Spring, 2023: Resilience


When people are subjected to deep and sustained stress, they can respond with anger, with aggression, with avoidance, or with withdraw. Or they can be resilient. I seem to be surrounded by resilient people this Spring: my Oxford students, who filled the classrooms on the first day back with their creativity, kindness, laughter, and intellectual curiosity; my family, who cared for my mom through the last ten months of cancer with extraordinary dedication and love; and the dauntless, inspiring people at the Multifaith Initiative to End Mass Incarceration.

People like Charles Browning, pictured here at the conference at Ebenezer Baptist Church. The criminal legal system has subjected Charles to enormous stress, but he responds with generosity, with imagination, and with love. Charles volunteers to encourage and inform people about college in prison, even amid the fourth return of his cancer. As for Jane and Rich, also at the conference, their son’s long sentence at the Federal Penitentiary could have broken them—instead, they have formed a nonprofit to help other families navigate a loved one’s prison sentence. They radiate a kind of powerful love that inspires everyone in their orbit.

Then there’s my family. I watched my dad care for his wife of sixty-four years with tenacity and love (and a lot of ice cream). Along with my brother, sister, and our extended families, we all climbed the last mountain of mom’s cancer journey alongside her, communicating and grieving and remembering and laughing together.
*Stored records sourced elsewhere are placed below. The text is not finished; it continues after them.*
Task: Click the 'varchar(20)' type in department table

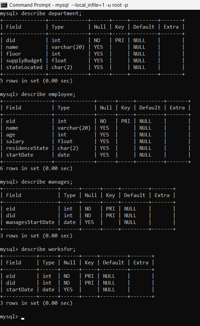Action: pyautogui.click(x=68, y=47)
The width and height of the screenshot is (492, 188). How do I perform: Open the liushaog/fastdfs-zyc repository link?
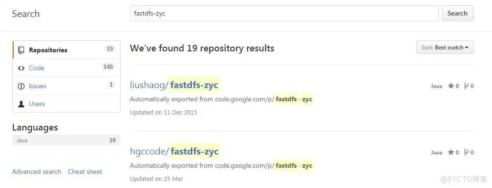(x=174, y=85)
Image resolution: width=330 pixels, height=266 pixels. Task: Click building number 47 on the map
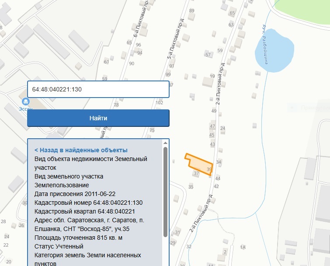pyautogui.click(x=212, y=126)
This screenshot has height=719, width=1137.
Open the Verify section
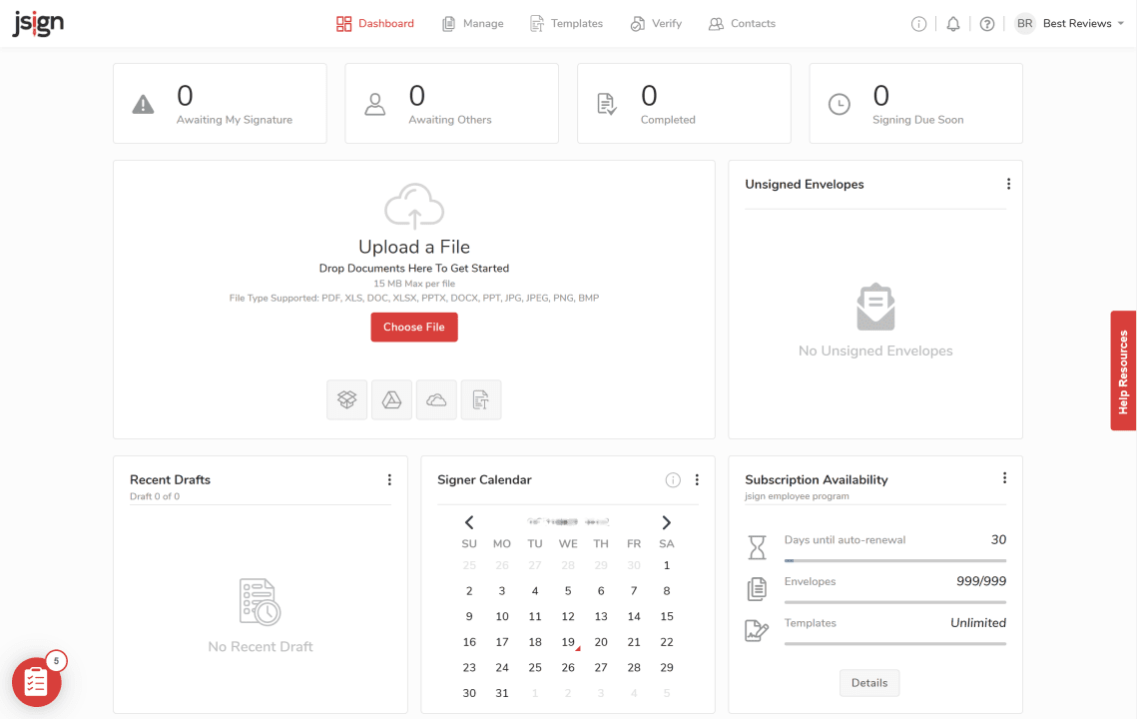pyautogui.click(x=656, y=23)
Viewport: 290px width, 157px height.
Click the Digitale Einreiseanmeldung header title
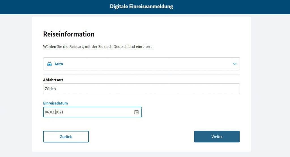pyautogui.click(x=142, y=7)
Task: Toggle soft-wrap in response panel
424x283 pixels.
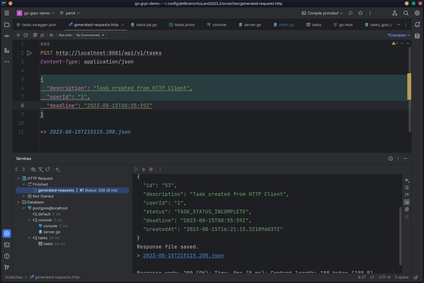Action: point(407,188)
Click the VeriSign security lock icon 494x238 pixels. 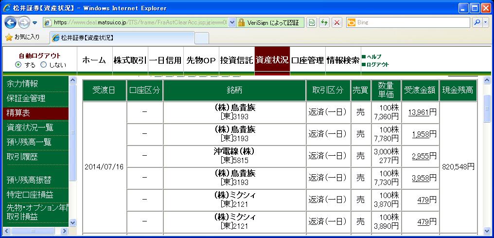[x=242, y=22]
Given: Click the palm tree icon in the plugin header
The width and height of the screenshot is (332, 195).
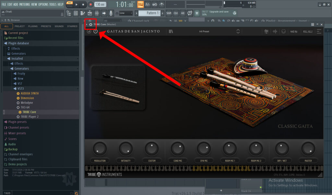Looking at the screenshot, I should (266, 31).
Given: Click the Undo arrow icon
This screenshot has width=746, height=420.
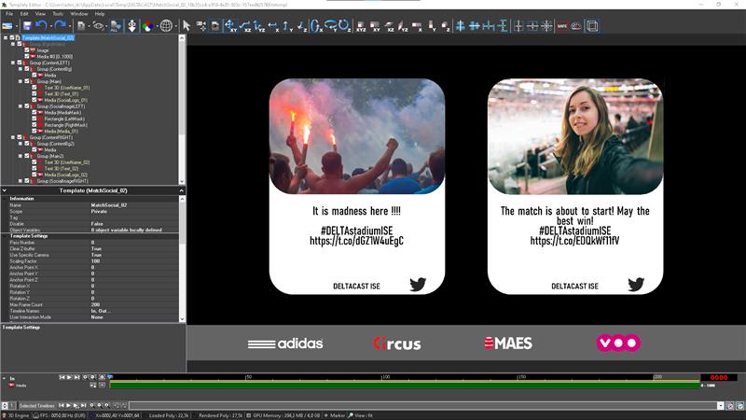Looking at the screenshot, I should click(42, 25).
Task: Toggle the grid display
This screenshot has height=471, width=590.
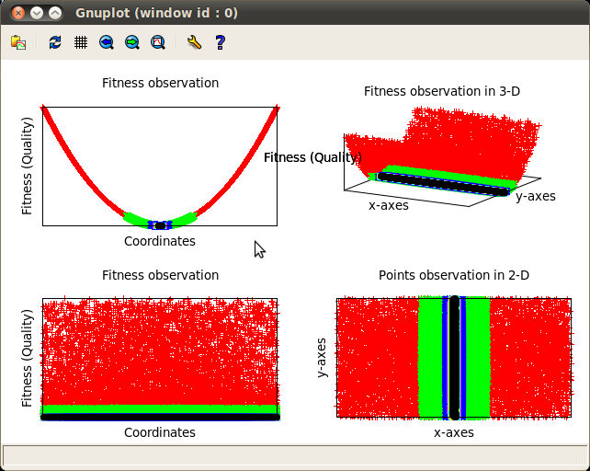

And finally, my students. What if your professor plunges you into Milton’s “Lycidas” and the first scene of Hamlet and a psychological study on metaphor on the first day of class? My students leaned into the challenge. One student held the door for me as I struggled with an enormous Milton anthology and a cup of coffee, another student asked if we could move the desks into a semi-circle so they could see each others’ faces, and a third student stayed after class to note the differences in Shakespeare’s paucity of stage directions and a contemporary playwright. These are the post-Covid students, whose high school years were fraught with pandemic disruptions and political turmoil.

These are the resilient people who inspire me.